_RECORDED DATA:_
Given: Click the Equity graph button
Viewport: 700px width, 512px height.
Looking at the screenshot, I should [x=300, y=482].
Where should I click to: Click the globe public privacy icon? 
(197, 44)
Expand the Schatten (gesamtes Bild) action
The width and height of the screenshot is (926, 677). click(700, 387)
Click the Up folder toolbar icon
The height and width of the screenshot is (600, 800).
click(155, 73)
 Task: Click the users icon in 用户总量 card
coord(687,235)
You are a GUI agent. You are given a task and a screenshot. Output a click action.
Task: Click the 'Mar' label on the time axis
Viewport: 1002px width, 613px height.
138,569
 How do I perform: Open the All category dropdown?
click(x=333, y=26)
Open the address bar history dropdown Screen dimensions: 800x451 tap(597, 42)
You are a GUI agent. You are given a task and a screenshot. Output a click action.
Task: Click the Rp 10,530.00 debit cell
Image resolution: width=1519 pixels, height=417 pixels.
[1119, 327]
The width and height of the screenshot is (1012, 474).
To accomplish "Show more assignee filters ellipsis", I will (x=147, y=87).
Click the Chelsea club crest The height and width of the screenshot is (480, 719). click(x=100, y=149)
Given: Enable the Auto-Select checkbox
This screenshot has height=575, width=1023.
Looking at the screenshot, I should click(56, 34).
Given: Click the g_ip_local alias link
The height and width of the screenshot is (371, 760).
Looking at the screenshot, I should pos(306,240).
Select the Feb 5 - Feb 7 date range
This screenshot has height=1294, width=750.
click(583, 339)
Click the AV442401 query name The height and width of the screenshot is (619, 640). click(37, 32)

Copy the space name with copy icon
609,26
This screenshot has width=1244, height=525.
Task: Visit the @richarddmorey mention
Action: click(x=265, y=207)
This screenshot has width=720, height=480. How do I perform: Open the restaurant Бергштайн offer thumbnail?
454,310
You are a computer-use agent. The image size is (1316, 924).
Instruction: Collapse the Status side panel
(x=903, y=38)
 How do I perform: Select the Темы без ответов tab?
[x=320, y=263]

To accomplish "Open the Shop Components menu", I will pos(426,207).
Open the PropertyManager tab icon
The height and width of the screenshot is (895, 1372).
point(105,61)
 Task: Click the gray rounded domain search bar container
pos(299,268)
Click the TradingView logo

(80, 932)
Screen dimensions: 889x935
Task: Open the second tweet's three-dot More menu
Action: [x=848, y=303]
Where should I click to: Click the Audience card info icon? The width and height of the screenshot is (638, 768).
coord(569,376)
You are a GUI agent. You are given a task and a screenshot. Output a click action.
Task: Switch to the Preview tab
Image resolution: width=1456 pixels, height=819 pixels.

_WHAT TO WORK ON:_
Exactly as written, transcribe each line of the data.

_SOLUTION TO THIS TASK:_
Given: Click the Equity graph button
Viewport: 700px width, 512px height.
Looking at the screenshot, I should [x=300, y=482].
Where should I click to: Click the globe public privacy icon? 
(197, 44)
Expand the Schatten (gesamtes Bild) action
The width and height of the screenshot is (926, 677). click(700, 387)
Click the Up folder toolbar icon
The height and width of the screenshot is (600, 800).
click(155, 73)
 Task: Click the users icon in 用户总量 card
coord(687,235)
You are a GUI agent. You are given a task and a screenshot. Output a click action.
Task: Click the 'Mar' label on the time axis
Viewport: 1002px width, 613px height.
138,569
 How do I perform: Open the All category dropdown?
click(x=333, y=26)
Open the address bar history dropdown Screen dimensions: 800x451 tap(597, 42)
You are a GUI agent. You are given a task and a screenshot. Output a click action.
Task: Click the Rp 10,530.00 debit cell
Image resolution: width=1519 pixels, height=417 pixels.
[1119, 327]
The width and height of the screenshot is (1012, 474).
To accomplish "Show more assignee filters ellipsis", I will (x=147, y=87).
Click the Chelsea club crest The height and width of the screenshot is (480, 719). click(x=100, y=149)
Given: Enable the Auto-Select checkbox
This screenshot has height=575, width=1023.
Looking at the screenshot, I should click(56, 34).
Given: Click the g_ip_local alias link
The height and width of the screenshot is (371, 760).
Looking at the screenshot, I should pos(306,240).
Select the Feb 5 - Feb 7 date range
This screenshot has height=1294, width=750.
click(583, 339)
Click the AV442401 query name The height and width of the screenshot is (619, 640). click(37, 32)

Copy the space name with copy icon
609,26
This screenshot has width=1244, height=525.
Task: Visit the @richarddmorey mention
Action: click(x=265, y=207)
This screenshot has width=720, height=480. How do I perform: Open the restaurant Бергштайн offer thumbnail?
454,310
You are a computer-use agent. The image size is (1316, 924).
Instruction: Collapse the Status side panel
(x=903, y=38)
 How do I perform: Select the Темы без ответов tab?
[x=320, y=263]

To accomplish "Open the Shop Components menu", I will pos(426,207).
Open the PropertyManager tab icon
The height and width of the screenshot is (895, 1372).
point(105,61)
 Task: Click the gray rounded domain search bar container
pos(299,268)
Click the TradingView logo

(80, 932)
Screen dimensions: 889x935
Task: Open the second tweet's three-dot More menu
Action: [x=848, y=303]
Where should I click to: Click the Audience card info icon? The width and height of the screenshot is (638, 768).
coord(569,376)
You are a GUI agent. You are given a task and a screenshot. Output a click action.
Task: Switch to the Preview tab
Image resolution: width=1456 pixels, height=819 pixels.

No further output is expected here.